I experienced the same issue. After sucessfull OpenVPN connection /var/run/nm-dns-dnsmasq.conf contains the following:

server=/10.in-addr.arpa/10.1.106.7
server=192.168.0.1
server=192.168.3.2

This 10.in-addr.arpa prefix appears only when "Use this connection only for resources on its network" checkbox was turned on at IPV4 routes page of VPN configuration window. Syslog contains the following:
...
Mar 23 09:41:35 shakira dnsmasq[4138]: using nameserver 10.1.106.7#53 for domain 10.in-addr.arpa
...

Finally, I found, that the OpenVPN server was not pushing down the domain suffix. After inserting the proper "dhcp-option DOMAIN" entry into openvpn server configuration, it started to work.

openvpn server.conf:
...
push "dhcp-option DNS 10.1.106.7"
push "dhcp-option DOMAIN dev.xxx.domain.com"
...

/var/run/nm-dns-dnsmasq.conf:
...
server=/devzone.cloud.xemeti.com/10.1.106.7
...

So I think it is not a client side bug, just a server side configuration requirement. Affects only users with "Use this connection.." flag turned on, without dhcp-option DOMAIN push entry.

Hi Marton,

I can confirm this.
You can also configure the dns and searchdomain manually in the client, if you have no access to the vpn server.
After that, address resolution works vor names and ips again, even if the vpn is only used for adresses in the vpn network.

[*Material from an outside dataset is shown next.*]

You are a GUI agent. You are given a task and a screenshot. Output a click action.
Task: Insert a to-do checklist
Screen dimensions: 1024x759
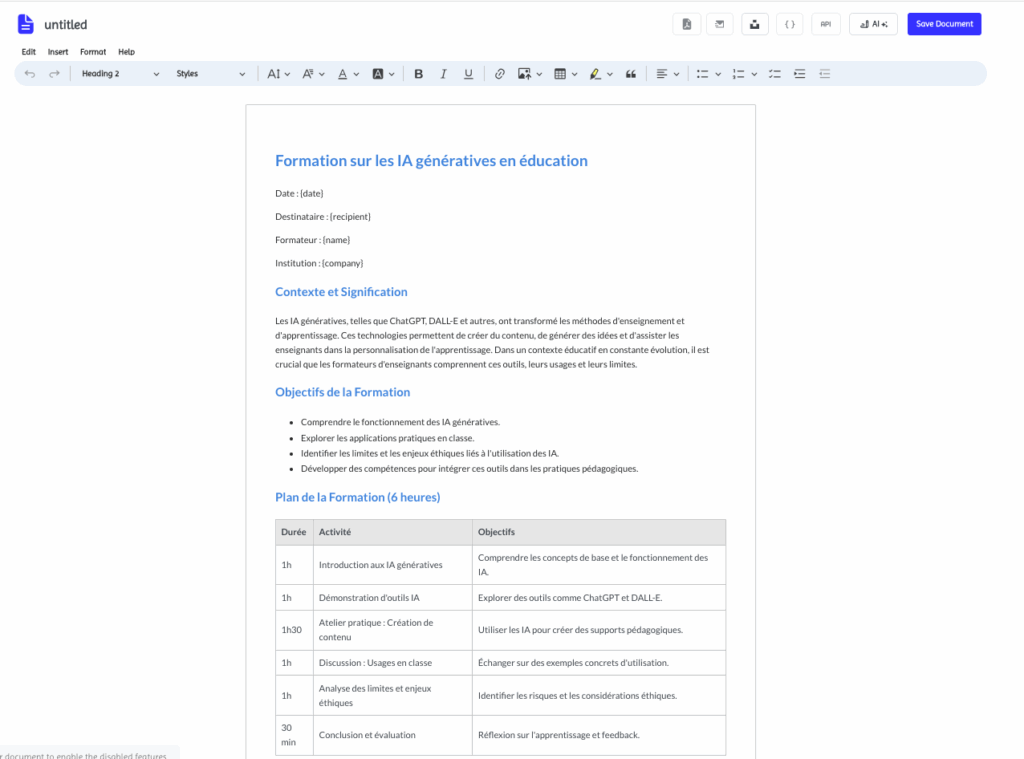click(x=773, y=74)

So closing this bug for both tasks as Invalid; since we're covering the vpnc issues separately in bug 954747.

Wow, it took me a while to find this post. For OpenVPN users specifically, there should be some sort of release note addition that explains that having the DNS push is no longer enough to have VPN dns resolution work.

i.e. Your OpenVPN DNS will no longer resolve resolve if you do not have the dhcp-option DOMAIN set server side, where it was working just fine on all other devices and previous versions of Ubuntu (leading users to believe it is a client-side issue).

And guess what; This server side tweak fixed a few mobile clients that use our VPN that would not get DNS resolution, likely using similar domain based routing like dnsmasq.

I can confirm this behavior:

- Connected with VPN, resolv.conf is proper
- Connected with network manager vpnc, resolv.conf does not update
- Connected using vpnc-connect command line updates resolv.conf properly

This is a big problem, as this affects "less experienced" users that are not confident fiddling around with config files and command lines...

The solution with pushing all domains is just not convenient, when accessing hundreds of domains through the VPN. Why having DNSMASQ on all hosts in the first place?